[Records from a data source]
-- -- --

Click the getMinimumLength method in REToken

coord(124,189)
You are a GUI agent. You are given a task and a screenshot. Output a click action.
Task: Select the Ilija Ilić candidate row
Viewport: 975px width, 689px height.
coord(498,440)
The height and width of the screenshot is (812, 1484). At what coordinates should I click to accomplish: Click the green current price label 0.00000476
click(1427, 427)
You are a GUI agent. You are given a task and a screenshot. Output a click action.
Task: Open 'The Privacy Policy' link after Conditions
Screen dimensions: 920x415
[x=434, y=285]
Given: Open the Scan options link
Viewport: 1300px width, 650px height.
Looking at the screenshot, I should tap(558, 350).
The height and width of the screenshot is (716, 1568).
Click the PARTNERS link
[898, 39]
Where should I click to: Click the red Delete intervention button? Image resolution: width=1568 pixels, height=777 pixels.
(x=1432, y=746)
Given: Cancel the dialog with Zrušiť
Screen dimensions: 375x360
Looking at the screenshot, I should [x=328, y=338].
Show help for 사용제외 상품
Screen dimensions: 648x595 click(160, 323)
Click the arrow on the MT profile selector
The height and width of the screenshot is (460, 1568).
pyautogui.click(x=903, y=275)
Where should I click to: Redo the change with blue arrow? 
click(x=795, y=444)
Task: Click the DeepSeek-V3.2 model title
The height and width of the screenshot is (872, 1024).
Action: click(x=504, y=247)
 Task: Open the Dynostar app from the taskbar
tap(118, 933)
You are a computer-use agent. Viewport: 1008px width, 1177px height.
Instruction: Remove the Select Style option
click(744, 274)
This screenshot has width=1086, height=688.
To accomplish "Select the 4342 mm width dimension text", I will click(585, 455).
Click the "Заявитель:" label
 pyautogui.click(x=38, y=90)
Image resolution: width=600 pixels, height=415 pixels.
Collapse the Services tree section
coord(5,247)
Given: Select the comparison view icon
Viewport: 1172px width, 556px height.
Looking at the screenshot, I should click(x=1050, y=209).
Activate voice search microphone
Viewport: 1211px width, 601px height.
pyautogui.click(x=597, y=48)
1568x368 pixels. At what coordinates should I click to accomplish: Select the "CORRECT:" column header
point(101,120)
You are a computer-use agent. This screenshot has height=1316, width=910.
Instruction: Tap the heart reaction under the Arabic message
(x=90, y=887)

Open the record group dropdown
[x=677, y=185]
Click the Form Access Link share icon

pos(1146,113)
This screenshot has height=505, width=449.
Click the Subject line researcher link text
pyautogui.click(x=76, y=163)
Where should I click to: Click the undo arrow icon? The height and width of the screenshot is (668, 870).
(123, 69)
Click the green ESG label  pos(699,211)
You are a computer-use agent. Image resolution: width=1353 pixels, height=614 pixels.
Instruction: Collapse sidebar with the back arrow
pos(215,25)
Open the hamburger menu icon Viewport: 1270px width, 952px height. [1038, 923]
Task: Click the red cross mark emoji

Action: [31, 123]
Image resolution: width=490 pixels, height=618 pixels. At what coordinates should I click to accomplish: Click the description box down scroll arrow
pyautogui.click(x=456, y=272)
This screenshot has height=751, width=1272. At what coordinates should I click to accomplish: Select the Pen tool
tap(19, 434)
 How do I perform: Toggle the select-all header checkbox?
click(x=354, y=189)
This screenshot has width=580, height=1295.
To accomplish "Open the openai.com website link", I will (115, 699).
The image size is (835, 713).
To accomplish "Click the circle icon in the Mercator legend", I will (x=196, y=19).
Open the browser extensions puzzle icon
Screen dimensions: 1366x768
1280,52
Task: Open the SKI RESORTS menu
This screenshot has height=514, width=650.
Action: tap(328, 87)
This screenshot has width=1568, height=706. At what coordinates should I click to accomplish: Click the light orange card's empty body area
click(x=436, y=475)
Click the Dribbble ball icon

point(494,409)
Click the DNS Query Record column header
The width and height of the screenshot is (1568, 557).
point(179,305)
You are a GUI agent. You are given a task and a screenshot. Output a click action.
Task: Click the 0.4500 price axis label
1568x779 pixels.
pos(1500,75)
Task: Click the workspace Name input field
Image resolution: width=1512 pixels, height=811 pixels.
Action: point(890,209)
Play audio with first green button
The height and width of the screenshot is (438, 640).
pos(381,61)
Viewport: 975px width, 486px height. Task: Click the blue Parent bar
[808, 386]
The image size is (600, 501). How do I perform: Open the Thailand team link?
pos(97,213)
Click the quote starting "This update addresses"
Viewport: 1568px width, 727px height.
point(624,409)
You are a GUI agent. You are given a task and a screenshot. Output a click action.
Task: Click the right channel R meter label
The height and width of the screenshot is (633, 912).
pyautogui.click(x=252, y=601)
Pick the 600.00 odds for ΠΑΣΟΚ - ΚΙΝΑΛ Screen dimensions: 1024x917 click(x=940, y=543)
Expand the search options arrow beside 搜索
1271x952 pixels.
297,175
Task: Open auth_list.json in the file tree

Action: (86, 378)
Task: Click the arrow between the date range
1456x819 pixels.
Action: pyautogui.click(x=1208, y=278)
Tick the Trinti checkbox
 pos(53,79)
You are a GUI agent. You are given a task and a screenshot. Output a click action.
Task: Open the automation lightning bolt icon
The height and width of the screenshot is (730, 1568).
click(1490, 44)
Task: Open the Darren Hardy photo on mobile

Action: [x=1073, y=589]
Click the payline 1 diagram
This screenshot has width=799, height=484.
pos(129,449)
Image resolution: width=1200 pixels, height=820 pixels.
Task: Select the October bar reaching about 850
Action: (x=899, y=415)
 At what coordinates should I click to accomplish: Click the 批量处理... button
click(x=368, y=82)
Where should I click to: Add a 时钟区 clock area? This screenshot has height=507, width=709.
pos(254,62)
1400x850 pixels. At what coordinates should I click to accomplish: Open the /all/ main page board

-- -- --

With nothing left out, transcribe the records above exactly.

Click the getMinimumLength method in REToken

coord(124,189)
You are a GUI agent. You are given a task and a screenshot. Output a click action.
Task: Select the Ilija Ilić candidate row
Viewport: 975px width, 689px height.
coord(498,440)
The height and width of the screenshot is (812, 1484). At what coordinates should I click to accomplish: Click the green current price label 0.00000476
click(1427, 427)
You are a GUI agent. You are given a task and a screenshot. Output a click action.
Task: Open 'The Privacy Policy' link after Conditions
Screen dimensions: 920x415
[x=434, y=285]
Given: Open the Scan options link
Viewport: 1300px width, 650px height.
Looking at the screenshot, I should tap(558, 350).
The height and width of the screenshot is (716, 1568).
Click the PARTNERS link
[898, 39]
Where should I click to: Click the red Delete intervention button? Image resolution: width=1568 pixels, height=777 pixels.
(x=1432, y=746)
Given: Cancel the dialog with Zrušiť
Screen dimensions: 375x360
Looking at the screenshot, I should [x=328, y=338].
Show help for 사용제외 상품
Screen dimensions: 648x595 click(160, 323)
Click the arrow on the MT profile selector
The height and width of the screenshot is (460, 1568).
pyautogui.click(x=903, y=275)
Where should I click to: Redo the change with blue arrow? 
click(x=795, y=444)
Task: Click the DeepSeek-V3.2 model title
The height and width of the screenshot is (872, 1024).
Action: click(x=504, y=247)
 Task: Open the Dynostar app from the taskbar
tap(118, 933)
You are a computer-use agent. Viewport: 1008px width, 1177px height.
Instruction: Remove the Select Style option
click(744, 274)
This screenshot has width=1086, height=688.
To accomplish "Select the 4342 mm width dimension text", I will click(585, 455).
Click the "Заявитель:" label
 pyautogui.click(x=38, y=90)
Image resolution: width=600 pixels, height=415 pixels.
Collapse the Services tree section
coord(5,247)
Given: Select the comparison view icon
Viewport: 1172px width, 556px height.
Looking at the screenshot, I should click(x=1050, y=209).
Activate voice search microphone
Viewport: 1211px width, 601px height.
pyautogui.click(x=597, y=48)
1568x368 pixels. At what coordinates should I click to accomplish: Select the "CORRECT:" column header
point(101,120)
You are a computer-use agent. This screenshot has height=1316, width=910.
Instruction: Tap the heart reaction under the Arabic message
(x=90, y=887)

Open the record group dropdown
[x=677, y=185]
Click the Form Access Link share icon

pos(1146,113)
This screenshot has height=505, width=449.
Click the Subject line researcher link text
pyautogui.click(x=76, y=163)
Where should I click to: Click the undo arrow icon? The height and width of the screenshot is (668, 870).
(123, 69)
Click the green ESG label  pos(699,211)
You are a computer-use agent. Image resolution: width=1353 pixels, height=614 pixels.
Instruction: Collapse sidebar with the back arrow
pos(215,25)
Open the hamburger menu icon Viewport: 1270px width, 952px height. [1038, 923]
Task: Click the red cross mark emoji

Action: [31, 123]
Image resolution: width=490 pixels, height=618 pixels. At what coordinates should I click to accomplish: Click the description box down scroll arrow
pyautogui.click(x=456, y=272)
This screenshot has height=751, width=1272. At what coordinates should I click to accomplish: Select the Pen tool
tap(19, 434)
 How do I perform: Toggle the select-all header checkbox?
click(x=354, y=189)
This screenshot has width=580, height=1295.
To accomplish "Open the openai.com website link", I will (115, 699).
The image size is (835, 713).
To accomplish "Click the circle icon in the Mercator legend", I will (x=196, y=19).
Open the browser extensions puzzle icon
Screen dimensions: 1366x768
1280,52
Task: Open the SKI RESORTS menu
This screenshot has height=514, width=650.
Action: tap(328, 87)
This screenshot has width=1568, height=706. At what coordinates should I click to accomplish: Click the light orange card's empty body area
click(x=436, y=475)
Click the Dribbble ball icon

point(494,409)
Click the DNS Query Record column header
The width and height of the screenshot is (1568, 557).
point(179,305)
You are a GUI agent. You are given a task and a screenshot. Output a click action.
Task: Click the 0.4500 price axis label
1568x779 pixels.
pos(1500,75)
Task: Click the workspace Name input field
Image resolution: width=1512 pixels, height=811 pixels.
Action: point(890,209)
Play audio with first green button
The height and width of the screenshot is (438, 640).
pos(381,61)
Viewport: 975px width, 486px height. Task: Click the blue Parent bar
[808, 386]
The image size is (600, 501). How do I perform: Open the Thailand team link?
pos(97,213)
Click the quote starting "This update addresses"
Viewport: 1568px width, 727px height.
point(624,409)
You are a GUI agent. You are given a task and a screenshot. Output a click action.
Task: Click the right channel R meter label
The height and width of the screenshot is (633, 912).
pyautogui.click(x=252, y=601)
Pick the 600.00 odds for ΠΑΣΟΚ - ΚΙΝΑΛ Screen dimensions: 1024x917 click(x=940, y=543)
Expand the search options arrow beside 搜索
1271x952 pixels.
297,175
Task: Open auth_list.json in the file tree

Action: (86, 378)
Task: Click the arrow between the date range
1456x819 pixels.
Action: pyautogui.click(x=1208, y=278)
Tick the Trinti checkbox
 pos(53,79)
You are a GUI agent. You are given a task and a screenshot. Output a click action.
Task: Open the automation lightning bolt icon
The height and width of the screenshot is (730, 1568).
click(1490, 44)
Task: Open the Darren Hardy photo on mobile

Action: [x=1073, y=589]
Click the payline 1 diagram
This screenshot has width=799, height=484.
pos(129,449)
Image resolution: width=1200 pixels, height=820 pixels.
Task: Select the October bar reaching about 850
Action: (x=899, y=415)
 At what coordinates should I click to accomplish: Click the 批量处理... button
click(x=368, y=82)
Where should I click to: Add a 时钟区 clock area? This screenshot has height=507, width=709.
pos(254,62)
1400x850 pixels. At what coordinates should I click to accomplish: Open the /all/ main page board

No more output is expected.